Charley’s Aunt (Growl Theatre)

Windsor School of the Arts

August 5 – 20

The Victorian play “Charley’s Aunt”, first presented in 1892 England, is the type of show that Growl Theatre has proven it does well. This classic evergreen farce is set in Oxford during the 1890s when a chaperone is needed in order for two English gentlemen, Oxford undergraduates Jack Chesney (Tyler Harris) and Charley Wykeham (Brendan R Burman-Bellenger), to court their crushes Amy Spettigue (Ashlee McCreanor) and Kitty Verdun (Mollie Ashworth), respectively the niece and ward of solicitor Stephen Spettigue (Brad Ashworth). Thankfully, the visit of Charles’ widowed aunt from Brazil (“where the nuts come from”), Donna Lucia d’Alvadorez, provides an opportunity for this to occur. However, when a telegram arrives postponing Donna Lucia’s visit, the men are in a panic due to their plans to propose, so persuade their amicable friend Lord Fancourt Babberly, (Brendan James), or Babs for short, to don a dress and masquerade as the absent aunt. Cue some ensuring complications, especially when Babberly’s own love interest, Ela Delahay (Sophia Rayne), and the real Donna Lucia (Fiona Manders) arrive.

It is very much a play of its time, and, with a vintage plot full of mistaken identities and outrageous coincidences, there is a real “The Importance of Being Earnest” feel to things as both Stephen Spettigue and Jack’s father Sir Frances Chesney (Jason Sharland) turn their romantic attentions to ‘Donna Lucia’ for financial reasons. Things move swiftly under Aerlyn O’Brien’s direction through the details and timing of the comic farce and slapstick humour associated with the story’s continuing complications. There are a lot of comings and goings and general ridiculousness in rushing about the space created by Scott Bagnell’s set design, which is effectively choreographed and, after the stage is reset at interval into a garden setting, the action reaches out into the aisles of the audience which works well.

The success of the play also relies of the timing and tenor of its performances and the manner in which the actors work together to make the etiquette of the era and the story’s farcical deceptions frantic, is impressive.

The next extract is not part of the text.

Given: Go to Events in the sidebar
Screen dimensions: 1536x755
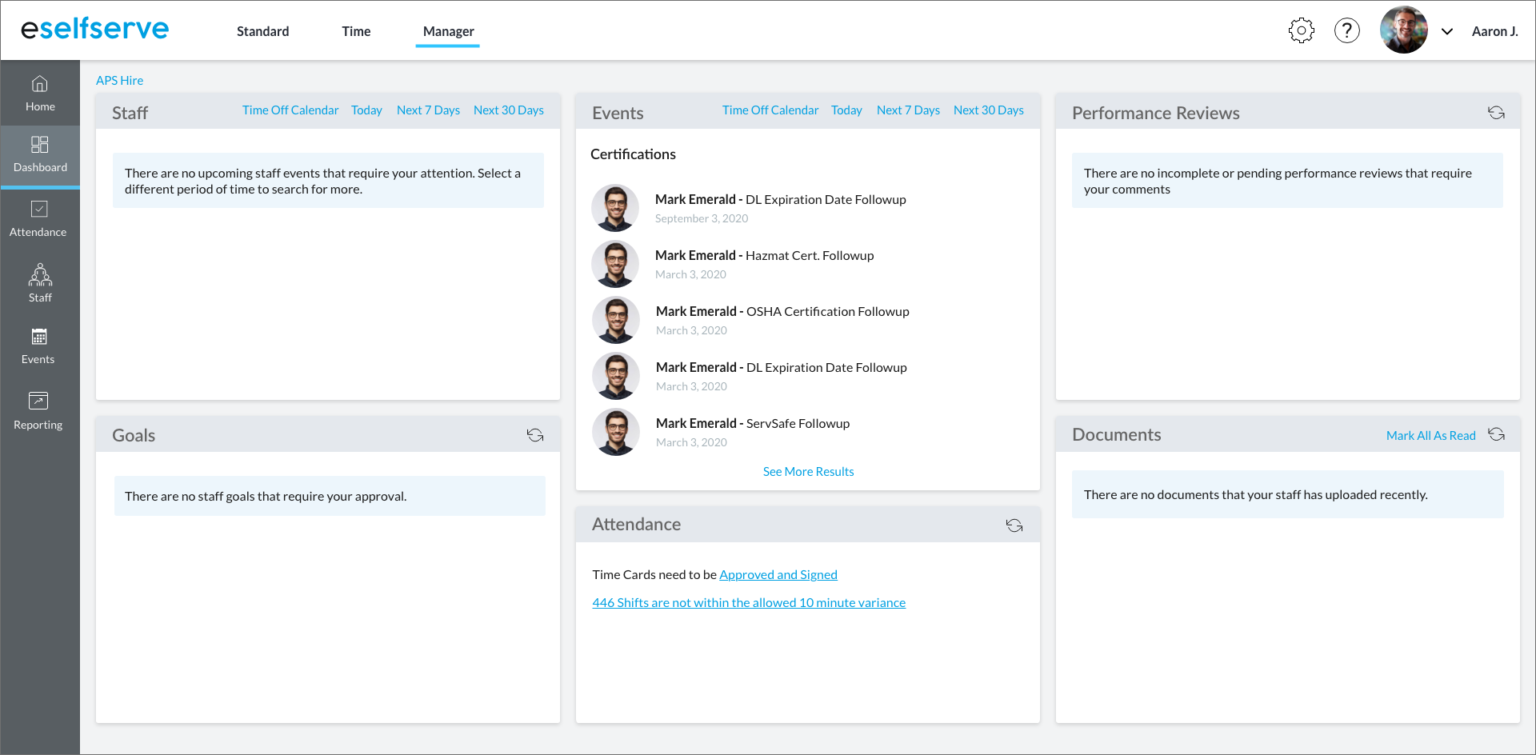Looking at the screenshot, I should coord(39,345).
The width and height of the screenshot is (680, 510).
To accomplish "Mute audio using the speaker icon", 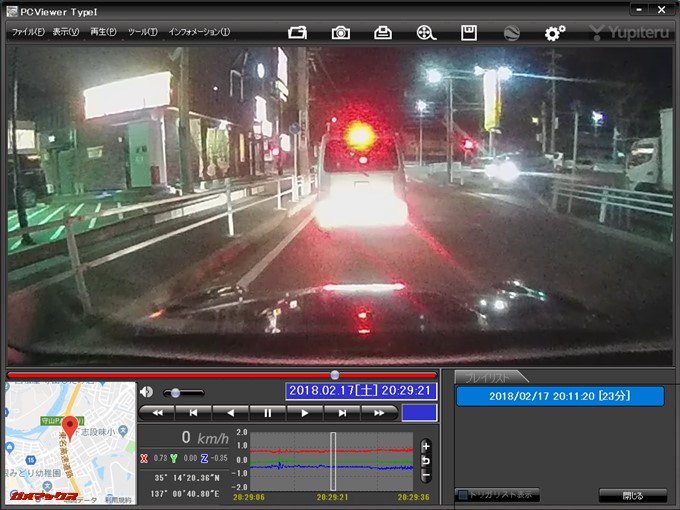I will point(147,392).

As theatre genres go, farce is one of the toughest to realise, and the show’s performers work well to bring the required comic skill and well-timed physicality to their respective roles.

The success of the show rests largely upon the performance of James as the reluctant alleged aunt and his lively performance in this demanding role is spot on. His comedy is that of little looks and reactions as much as obvious physical gags as ‘Donna Lucia’ relishes the opportunity to share the girls’ confidence and affection. Indeed, he gives a balanced, nuanced performance in what could easily have been overplayed into pure pantomime (though elements of pantomime do exist in O’Brien’s take on the play, such as to-audience asides and reactions).

Similarly noteworthy is Ewan Paterson, who gives Jack’s manservant Brassett a delightful knowing quality in what is also a performance of little details as he makes sardonic observations, stiffly struts about only bending at the waist and later sneaks some of the afternoon tea treats as audience to the unfolding shenanigans. McCreanor and Ashworth, meanwhile, also offer great comic timing, including in unison, as characters who are in many ways smarter than their beaus as they knowingly flirt their way towards their desired outcome.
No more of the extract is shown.